Nyasha G Maforo1,2, Holden H Wu1, Patrick Magrath3, Pierangelo Renella4, Nancy Halnon5, and Daniel B Ennis6,7
1Radiology, University of California, Los Angeles, Los Angeles, CA, United States, 2Physics and Biology in Medicine IDP, University of California, Los Angeles, Los Angeles, CA, United States, 3Bioengineering, University of California, Los Angeles, Los Angeles, CA, United States, 4Radioloy, University of California, Los Angeles, Los Angeles, CA, United States, 5Pediatrics, University of California, Los Angeles, Los Angeles, CA, United States, 6Radiological Sciences Lab, Stanford, Stanford, CA, United States, 7Radiology, Stanford, Stanford, CA, United States
Synopsis
Emerging cardiac MRI biomarkers of Duchenne muscular
dystrophy (DMD), a fatal X-linked genetic disorder, include intra-myocardial
fibro-fatty infiltration, to identify the onset of microstructural remodeling
in boys with DMD. The study aims were to: 1) characterize and compare
intra-myocardial signal fat fraction (sFF) between boys with DMD and healthy
controls; and 2) report and compare pericardial fat volume and sFF estimates in
boys with DMD and healthy controls.

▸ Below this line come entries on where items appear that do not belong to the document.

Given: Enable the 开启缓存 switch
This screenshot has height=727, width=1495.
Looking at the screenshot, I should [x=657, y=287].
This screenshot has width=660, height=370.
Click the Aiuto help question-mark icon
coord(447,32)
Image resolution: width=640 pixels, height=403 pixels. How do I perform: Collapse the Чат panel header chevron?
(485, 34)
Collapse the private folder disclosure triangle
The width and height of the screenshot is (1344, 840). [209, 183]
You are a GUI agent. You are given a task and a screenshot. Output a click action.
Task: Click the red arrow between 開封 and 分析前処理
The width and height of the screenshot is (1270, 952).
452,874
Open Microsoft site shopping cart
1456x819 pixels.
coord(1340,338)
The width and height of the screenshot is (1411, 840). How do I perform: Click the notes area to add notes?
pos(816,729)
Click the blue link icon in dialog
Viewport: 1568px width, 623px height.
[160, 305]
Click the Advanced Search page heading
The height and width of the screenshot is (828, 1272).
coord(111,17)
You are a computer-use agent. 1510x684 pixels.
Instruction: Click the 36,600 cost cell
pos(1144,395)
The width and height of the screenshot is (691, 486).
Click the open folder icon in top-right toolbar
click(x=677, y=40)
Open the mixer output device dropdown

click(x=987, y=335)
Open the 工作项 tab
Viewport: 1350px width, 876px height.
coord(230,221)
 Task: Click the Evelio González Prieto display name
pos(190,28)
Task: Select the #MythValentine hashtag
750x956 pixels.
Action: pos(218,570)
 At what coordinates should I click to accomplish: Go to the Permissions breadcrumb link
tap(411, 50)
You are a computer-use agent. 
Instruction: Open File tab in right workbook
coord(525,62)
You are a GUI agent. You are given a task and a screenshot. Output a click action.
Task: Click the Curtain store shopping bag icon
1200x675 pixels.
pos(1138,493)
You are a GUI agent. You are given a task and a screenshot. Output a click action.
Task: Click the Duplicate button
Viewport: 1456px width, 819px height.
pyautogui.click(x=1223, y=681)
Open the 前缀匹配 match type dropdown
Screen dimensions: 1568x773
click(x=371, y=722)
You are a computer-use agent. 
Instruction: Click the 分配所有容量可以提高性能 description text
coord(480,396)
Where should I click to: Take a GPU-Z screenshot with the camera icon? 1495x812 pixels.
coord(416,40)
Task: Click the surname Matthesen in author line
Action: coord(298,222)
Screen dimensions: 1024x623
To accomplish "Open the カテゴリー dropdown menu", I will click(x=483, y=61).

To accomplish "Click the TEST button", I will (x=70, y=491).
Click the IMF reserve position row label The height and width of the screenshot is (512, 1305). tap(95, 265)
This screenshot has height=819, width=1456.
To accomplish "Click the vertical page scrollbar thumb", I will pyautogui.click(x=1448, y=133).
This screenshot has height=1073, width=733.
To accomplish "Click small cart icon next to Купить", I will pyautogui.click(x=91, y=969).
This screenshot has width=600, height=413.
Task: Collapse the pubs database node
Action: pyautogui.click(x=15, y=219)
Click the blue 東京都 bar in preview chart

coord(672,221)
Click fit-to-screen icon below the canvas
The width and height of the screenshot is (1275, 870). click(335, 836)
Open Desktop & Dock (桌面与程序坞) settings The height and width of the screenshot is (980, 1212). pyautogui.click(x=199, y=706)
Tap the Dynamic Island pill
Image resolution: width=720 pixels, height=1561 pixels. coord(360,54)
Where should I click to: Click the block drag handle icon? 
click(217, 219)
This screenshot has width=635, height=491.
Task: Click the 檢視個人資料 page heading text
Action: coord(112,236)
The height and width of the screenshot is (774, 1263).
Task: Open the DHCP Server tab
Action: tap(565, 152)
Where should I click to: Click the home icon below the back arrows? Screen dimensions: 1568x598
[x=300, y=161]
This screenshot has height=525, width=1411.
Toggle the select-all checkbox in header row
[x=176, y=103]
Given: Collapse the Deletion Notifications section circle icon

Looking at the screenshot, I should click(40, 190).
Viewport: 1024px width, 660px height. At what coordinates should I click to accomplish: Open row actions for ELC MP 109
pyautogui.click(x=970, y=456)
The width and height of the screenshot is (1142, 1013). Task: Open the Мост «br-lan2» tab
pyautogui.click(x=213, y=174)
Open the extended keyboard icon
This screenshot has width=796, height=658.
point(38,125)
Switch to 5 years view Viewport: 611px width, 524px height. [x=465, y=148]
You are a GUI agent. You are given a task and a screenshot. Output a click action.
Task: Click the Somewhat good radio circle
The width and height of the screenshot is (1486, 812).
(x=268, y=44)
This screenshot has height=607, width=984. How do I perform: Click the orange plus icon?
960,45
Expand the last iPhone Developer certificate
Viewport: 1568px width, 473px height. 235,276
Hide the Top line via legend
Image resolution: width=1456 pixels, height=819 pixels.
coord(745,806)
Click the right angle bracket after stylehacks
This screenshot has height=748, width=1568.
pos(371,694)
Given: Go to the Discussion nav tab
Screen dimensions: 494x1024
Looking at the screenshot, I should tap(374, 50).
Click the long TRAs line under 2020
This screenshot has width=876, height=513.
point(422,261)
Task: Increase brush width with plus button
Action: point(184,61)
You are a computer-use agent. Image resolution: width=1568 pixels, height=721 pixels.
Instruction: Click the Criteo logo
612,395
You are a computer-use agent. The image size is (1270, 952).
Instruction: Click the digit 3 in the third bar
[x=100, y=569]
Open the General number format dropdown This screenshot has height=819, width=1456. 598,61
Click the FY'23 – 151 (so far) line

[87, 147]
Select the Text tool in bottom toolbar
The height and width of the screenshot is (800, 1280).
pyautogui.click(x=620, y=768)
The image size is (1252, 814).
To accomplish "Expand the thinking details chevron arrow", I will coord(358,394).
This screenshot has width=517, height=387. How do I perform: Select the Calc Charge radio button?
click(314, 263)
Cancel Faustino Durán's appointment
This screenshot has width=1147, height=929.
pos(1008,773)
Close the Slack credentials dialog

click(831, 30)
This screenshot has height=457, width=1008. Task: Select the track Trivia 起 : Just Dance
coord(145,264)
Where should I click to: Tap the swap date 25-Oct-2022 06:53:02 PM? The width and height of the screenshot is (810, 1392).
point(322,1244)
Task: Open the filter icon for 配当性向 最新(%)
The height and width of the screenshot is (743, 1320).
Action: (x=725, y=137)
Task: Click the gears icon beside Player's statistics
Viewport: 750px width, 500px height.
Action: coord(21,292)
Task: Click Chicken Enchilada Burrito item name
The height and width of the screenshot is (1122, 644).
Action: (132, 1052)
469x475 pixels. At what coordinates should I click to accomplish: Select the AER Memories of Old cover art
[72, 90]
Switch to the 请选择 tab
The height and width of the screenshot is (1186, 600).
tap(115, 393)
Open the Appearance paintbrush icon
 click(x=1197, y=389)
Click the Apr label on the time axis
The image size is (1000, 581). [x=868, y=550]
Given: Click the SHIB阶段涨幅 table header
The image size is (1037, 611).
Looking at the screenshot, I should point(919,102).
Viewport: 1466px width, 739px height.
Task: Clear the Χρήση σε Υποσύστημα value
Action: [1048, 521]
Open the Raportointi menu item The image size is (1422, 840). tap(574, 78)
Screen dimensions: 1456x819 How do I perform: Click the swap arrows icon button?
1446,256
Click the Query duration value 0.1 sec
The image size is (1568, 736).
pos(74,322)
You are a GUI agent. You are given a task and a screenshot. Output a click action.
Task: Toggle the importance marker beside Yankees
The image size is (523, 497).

We detected no intra-myocardial and
pericardial sFF differences between DMD boys and healthy controls respectively. Boys
with DMD presented with significantly more pericardial fat volume compared to
healthy boys.
Introduction
Duchenne muscular dystrophy (DMD) is a fatal X-linked disorder affecting 15.9 to 19.5
per 100,000 live births1. DMD is associated with pediatric onset cardiomyopathy and fatal heart
failure. Emerging cardiac MRI (cMRI) biomarkers, including myocardial fatty infiltration, may identify the on-set of microstructural remodeling in boys with DMD2. Chemical-shift based water-fat separation MRI techniques3 have been used to assess fat infiltration in skeletal muscle of DMD subjects4. Based on histology, some pathological changes in DMD are shared between skeletal and cardiac muscle , yet the onset of
intra-myocardial fat and excessive pericardial fat remains understudied. The 3T MRI study
herein aims to: 1) characterize and compare intra-myocardial signal fat fraction (sFF) between
boys with DMD and healthy controls; and 2) report and compare pericardial fat volume and sFF
estimates in boys with DMD and healthy controls. Methods
Boys with DMD (N=18, 13±2.9 years, BMI=24.7±5.2 kg/m2, HR=96±15.8 bpm) and
healthy boys (N=11, 12.5±2.5 years, BMI=18.3±3.1 kg/m2, HR=72±15 bpm) were prospectively
enrolled in an IRB-approved study for a cardiac cMRI exam at 3T (Siemens Skyra) after
providing informed consent. The cMRI exam consisted of a multi-echo (Dixon-like) GRE
sequence for fat-water separation imaging3. Images were acquired during free-breathing with
ECG gating. Imaging parameters were: matrix size = 192x144mm2, pixel size=2x2x8mm3, flip
angle=12°,TE/TR=1.64,4.17,6.7,9.23/11.2ms.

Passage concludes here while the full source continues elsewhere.